A R C H I V E2 0 0 1  
19th
  Tony Cokes
2@ – 3# – 6^
 
  USA 2000 – 2001 – 2001
6:00 – 4:38 – 4:33, BetacamSP, colour, stereo,
 
These videos are introduced as three from a series of five promotional videos. In fact, Cokes' tapes are not designed to promote anything, rather to question the use and value of pop music as a culturally significant (promotional) form(at). Each of the three tapes consists of appropriated text set to 'post-rock' soundtracks. "Materials: text improvised by t.cokes, based on received ideas, rawk criticism, album and song titles, lyrics, etc." The music selected for each piece is as aware of its own references as much as it is celebrating them. The texts are serious just as they dare you to take them seriously. The visual design is constructed entirely from the character generator: music videos without faces and without a product.
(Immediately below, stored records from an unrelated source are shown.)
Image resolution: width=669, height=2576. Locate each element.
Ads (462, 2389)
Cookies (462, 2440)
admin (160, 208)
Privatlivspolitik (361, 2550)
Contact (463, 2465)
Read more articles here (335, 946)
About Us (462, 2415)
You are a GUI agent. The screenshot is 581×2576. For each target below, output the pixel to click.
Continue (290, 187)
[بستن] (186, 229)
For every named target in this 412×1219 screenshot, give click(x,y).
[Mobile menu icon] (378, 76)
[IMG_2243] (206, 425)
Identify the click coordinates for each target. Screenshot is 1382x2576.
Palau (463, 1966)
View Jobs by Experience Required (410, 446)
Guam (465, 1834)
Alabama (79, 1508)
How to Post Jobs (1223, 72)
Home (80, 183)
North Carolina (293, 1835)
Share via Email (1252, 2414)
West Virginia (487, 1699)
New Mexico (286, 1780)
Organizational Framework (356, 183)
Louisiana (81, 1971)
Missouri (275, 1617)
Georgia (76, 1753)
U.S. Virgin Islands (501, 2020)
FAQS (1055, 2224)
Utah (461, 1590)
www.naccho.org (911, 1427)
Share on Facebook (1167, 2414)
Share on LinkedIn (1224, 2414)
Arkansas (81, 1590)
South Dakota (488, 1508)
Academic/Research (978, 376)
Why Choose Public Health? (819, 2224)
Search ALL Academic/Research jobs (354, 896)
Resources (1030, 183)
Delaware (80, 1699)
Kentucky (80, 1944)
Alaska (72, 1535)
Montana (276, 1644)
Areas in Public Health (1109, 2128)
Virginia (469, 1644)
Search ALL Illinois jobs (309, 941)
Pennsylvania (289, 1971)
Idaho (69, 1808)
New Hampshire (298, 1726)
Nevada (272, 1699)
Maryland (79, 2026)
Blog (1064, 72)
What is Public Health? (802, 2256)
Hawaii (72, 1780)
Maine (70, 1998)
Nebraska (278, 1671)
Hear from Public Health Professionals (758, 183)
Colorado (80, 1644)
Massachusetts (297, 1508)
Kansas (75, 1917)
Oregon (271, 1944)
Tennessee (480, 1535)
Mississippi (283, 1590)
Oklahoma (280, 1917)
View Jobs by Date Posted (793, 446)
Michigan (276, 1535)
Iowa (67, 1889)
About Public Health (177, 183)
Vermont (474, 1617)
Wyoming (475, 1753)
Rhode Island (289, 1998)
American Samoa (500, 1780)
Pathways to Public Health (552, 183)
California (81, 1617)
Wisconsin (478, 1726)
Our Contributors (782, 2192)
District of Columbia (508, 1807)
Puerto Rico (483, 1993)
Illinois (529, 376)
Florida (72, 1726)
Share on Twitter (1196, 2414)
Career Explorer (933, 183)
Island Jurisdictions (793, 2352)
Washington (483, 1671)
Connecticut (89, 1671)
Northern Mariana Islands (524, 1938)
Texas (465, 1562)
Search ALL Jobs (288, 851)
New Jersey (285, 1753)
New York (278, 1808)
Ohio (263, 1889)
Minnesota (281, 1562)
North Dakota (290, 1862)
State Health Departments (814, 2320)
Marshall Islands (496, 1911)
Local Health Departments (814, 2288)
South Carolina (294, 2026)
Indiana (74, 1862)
Slogans and short statements are presented in a ceaseless roll, at times, multiple lines overlapping - visual sound bytes or theoretical headlines. We are challenged to read and ingest these words that come faster than we can take them in, as we listen to the music that suggests parallel reference. According to Seth Price, the composer for '3#', his score is a "textual appropriation," a music structure based on the song 'The Model' by Kraftwerk. '3#' ends with the onscreen quote "I do not fetishize good German pop, I do not fetishize good German pop." Cokes is referring to Price's contrived electro-pop, as well as, most-likely to a John Baldessari video in which a performer writes repeatedly on a black board, "I will not make any more boring art." In the closing credits for '2@', Cokes notes further historic reference at the end of '2@' with, "Inspiration: Rock My Religion. Form: Television Delivers People." Here, he is referring to the classic video art essays by Dan Graham and Richard Serra, respectively. As with 'Rock My Religion', Cokes takes the concept of a subjective historical document. In this case, we are presented with a personalized chronology of the last 40 years of rock and roll, with icons reduced to encapsulating phrases. History centered on our own record collections.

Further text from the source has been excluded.